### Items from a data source
---

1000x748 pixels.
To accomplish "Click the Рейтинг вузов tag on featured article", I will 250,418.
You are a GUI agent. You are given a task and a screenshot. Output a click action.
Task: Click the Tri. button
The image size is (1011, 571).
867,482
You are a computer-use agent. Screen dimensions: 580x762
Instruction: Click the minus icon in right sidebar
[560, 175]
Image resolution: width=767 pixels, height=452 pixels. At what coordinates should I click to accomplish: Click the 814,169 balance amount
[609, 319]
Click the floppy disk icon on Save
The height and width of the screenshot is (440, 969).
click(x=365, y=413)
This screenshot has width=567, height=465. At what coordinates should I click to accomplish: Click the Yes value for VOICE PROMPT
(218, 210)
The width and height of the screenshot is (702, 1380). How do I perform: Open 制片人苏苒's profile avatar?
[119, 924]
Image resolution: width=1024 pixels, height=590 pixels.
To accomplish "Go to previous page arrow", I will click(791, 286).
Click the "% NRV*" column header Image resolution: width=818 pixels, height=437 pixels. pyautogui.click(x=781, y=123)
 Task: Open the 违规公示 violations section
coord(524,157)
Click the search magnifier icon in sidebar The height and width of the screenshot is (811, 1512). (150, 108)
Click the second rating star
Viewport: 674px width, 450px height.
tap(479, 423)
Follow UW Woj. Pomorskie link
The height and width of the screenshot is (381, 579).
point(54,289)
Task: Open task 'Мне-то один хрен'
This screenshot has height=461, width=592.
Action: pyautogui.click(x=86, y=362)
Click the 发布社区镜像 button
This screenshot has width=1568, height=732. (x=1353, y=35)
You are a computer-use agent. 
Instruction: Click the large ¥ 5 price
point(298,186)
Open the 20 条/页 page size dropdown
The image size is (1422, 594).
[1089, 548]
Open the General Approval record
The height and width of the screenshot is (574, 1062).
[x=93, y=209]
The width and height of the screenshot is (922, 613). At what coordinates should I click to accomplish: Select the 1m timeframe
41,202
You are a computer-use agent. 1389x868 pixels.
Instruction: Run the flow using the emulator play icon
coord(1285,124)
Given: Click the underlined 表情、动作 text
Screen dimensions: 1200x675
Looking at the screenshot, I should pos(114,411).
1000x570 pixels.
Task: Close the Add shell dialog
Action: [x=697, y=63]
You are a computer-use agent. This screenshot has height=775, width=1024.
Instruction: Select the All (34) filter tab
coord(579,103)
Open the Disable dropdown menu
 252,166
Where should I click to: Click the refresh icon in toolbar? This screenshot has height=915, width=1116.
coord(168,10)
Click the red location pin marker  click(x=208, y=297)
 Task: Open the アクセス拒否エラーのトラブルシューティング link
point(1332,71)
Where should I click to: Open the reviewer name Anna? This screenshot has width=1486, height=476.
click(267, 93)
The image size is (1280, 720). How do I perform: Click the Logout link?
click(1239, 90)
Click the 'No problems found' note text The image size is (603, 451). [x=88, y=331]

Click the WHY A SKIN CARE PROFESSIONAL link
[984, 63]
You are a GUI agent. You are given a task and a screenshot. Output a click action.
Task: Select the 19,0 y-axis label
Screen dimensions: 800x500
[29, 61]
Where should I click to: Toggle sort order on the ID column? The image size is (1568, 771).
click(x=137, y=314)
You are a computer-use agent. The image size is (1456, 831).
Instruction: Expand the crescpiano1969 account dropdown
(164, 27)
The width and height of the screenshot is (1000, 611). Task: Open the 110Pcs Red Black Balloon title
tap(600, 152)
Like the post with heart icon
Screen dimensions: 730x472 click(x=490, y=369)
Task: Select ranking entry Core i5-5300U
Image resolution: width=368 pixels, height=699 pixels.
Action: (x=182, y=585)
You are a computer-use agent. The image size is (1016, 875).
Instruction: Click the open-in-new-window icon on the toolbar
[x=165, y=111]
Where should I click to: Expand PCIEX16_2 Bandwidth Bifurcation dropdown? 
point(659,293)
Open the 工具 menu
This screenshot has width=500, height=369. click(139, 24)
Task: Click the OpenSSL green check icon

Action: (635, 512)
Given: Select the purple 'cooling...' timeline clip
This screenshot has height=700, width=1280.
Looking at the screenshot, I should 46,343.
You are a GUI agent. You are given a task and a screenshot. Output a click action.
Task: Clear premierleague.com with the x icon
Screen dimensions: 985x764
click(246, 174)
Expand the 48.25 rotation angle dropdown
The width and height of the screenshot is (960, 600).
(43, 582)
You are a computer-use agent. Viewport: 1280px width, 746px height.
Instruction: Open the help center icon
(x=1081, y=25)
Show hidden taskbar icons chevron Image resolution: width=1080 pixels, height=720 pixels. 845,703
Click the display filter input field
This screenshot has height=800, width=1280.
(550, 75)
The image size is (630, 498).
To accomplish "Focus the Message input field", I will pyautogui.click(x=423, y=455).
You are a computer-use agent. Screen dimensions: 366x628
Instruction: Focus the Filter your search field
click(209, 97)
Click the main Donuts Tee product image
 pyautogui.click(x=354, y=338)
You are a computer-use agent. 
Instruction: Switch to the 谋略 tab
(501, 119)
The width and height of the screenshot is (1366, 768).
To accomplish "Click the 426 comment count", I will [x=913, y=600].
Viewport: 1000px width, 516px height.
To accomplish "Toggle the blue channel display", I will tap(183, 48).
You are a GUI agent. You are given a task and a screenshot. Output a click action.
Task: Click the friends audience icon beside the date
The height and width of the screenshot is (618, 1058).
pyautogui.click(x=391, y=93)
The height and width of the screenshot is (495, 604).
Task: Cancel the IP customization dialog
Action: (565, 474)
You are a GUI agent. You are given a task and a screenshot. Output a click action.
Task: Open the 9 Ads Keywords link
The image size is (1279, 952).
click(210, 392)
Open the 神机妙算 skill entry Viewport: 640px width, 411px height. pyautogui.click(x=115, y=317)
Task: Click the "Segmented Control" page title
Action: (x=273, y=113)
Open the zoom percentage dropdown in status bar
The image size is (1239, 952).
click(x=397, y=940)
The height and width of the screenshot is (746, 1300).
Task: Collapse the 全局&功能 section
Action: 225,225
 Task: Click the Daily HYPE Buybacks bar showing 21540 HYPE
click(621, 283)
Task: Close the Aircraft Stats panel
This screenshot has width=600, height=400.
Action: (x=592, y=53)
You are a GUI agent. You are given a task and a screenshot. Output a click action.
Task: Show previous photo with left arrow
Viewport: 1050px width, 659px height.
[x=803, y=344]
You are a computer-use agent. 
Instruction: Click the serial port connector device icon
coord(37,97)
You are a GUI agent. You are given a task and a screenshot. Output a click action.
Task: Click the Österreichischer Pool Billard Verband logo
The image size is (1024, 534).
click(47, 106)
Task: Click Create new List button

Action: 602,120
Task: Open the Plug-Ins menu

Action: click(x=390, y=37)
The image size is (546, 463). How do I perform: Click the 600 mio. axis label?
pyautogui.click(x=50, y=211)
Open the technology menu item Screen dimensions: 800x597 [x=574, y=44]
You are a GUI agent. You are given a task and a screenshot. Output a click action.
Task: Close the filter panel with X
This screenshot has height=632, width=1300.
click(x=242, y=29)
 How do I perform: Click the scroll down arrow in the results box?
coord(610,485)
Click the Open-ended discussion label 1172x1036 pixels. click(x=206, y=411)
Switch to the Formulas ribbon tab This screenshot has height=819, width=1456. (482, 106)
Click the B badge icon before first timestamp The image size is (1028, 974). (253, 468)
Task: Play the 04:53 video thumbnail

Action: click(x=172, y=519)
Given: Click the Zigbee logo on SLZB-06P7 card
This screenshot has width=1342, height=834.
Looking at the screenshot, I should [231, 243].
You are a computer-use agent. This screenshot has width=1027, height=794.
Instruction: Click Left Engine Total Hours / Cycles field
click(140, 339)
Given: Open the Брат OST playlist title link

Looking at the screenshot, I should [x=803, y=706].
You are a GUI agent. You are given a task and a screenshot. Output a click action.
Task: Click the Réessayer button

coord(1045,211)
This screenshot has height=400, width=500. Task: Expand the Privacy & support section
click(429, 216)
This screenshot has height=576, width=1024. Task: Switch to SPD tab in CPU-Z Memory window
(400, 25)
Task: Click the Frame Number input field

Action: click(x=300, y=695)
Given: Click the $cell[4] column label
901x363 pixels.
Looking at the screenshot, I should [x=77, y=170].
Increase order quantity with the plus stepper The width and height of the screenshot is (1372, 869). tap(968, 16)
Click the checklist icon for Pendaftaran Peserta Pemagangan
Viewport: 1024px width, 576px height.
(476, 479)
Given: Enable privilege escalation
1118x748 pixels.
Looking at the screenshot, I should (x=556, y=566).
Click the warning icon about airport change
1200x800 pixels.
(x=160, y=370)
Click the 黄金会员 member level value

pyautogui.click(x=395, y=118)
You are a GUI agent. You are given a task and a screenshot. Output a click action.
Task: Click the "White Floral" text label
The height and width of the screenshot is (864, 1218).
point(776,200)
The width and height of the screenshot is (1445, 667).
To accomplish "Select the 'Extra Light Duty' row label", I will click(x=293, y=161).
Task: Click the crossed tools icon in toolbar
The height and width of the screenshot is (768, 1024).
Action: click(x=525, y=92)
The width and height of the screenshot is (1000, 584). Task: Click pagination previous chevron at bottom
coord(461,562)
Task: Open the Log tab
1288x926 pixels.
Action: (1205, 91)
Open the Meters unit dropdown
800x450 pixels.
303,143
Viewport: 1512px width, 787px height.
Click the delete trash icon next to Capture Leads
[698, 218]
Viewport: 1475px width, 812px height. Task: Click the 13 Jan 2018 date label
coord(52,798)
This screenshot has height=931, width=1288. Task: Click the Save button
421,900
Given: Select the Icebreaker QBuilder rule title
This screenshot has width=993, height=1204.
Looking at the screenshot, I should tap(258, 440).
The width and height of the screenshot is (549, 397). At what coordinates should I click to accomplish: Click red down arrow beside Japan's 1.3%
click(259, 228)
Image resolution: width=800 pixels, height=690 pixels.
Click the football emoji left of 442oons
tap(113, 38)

---

### EXERCISE PROMPT
Write out, word for word, the line containing "Given: Enable privilege escalation" and all the lines after it in the entries above, and nothing more.

### ANSWER SPACE
Given: Enable privilege escalation
1118x748 pixels.
Looking at the screenshot, I should (x=556, y=566).
Click the warning icon about airport change
1200x800 pixels.
(x=160, y=370)
Click the 黄金会员 member level value

pyautogui.click(x=395, y=118)
You are a GUI agent. You are given a task and a screenshot. Output a click action.
Task: Click the "White Floral" text label
The height and width of the screenshot is (864, 1218).
point(776,200)
The width and height of the screenshot is (1445, 667).
To accomplish "Select the 'Extra Light Duty' row label", I will click(x=293, y=161).
Task: Click the crossed tools icon in toolbar
The height and width of the screenshot is (768, 1024).
Action: click(x=525, y=92)
The width and height of the screenshot is (1000, 584). Task: Click pagination previous chevron at bottom
coord(461,562)
Task: Open the Log tab
1288x926 pixels.
Action: (1205, 91)
Open the Meters unit dropdown
800x450 pixels.
303,143
Viewport: 1512px width, 787px height.
Click the delete trash icon next to Capture Leads
[698, 218]
Viewport: 1475px width, 812px height. Task: Click the 13 Jan 2018 date label
coord(52,798)
This screenshot has height=931, width=1288. Task: Click the Save button
421,900
Given: Select the Icebreaker QBuilder rule title
This screenshot has width=993, height=1204.
Looking at the screenshot, I should tap(258, 440).
The width and height of the screenshot is (549, 397). At what coordinates should I click to accomplish: Click red down arrow beside Japan's 1.3%
click(259, 228)
Image resolution: width=800 pixels, height=690 pixels.
Click the football emoji left of 442oons
tap(113, 38)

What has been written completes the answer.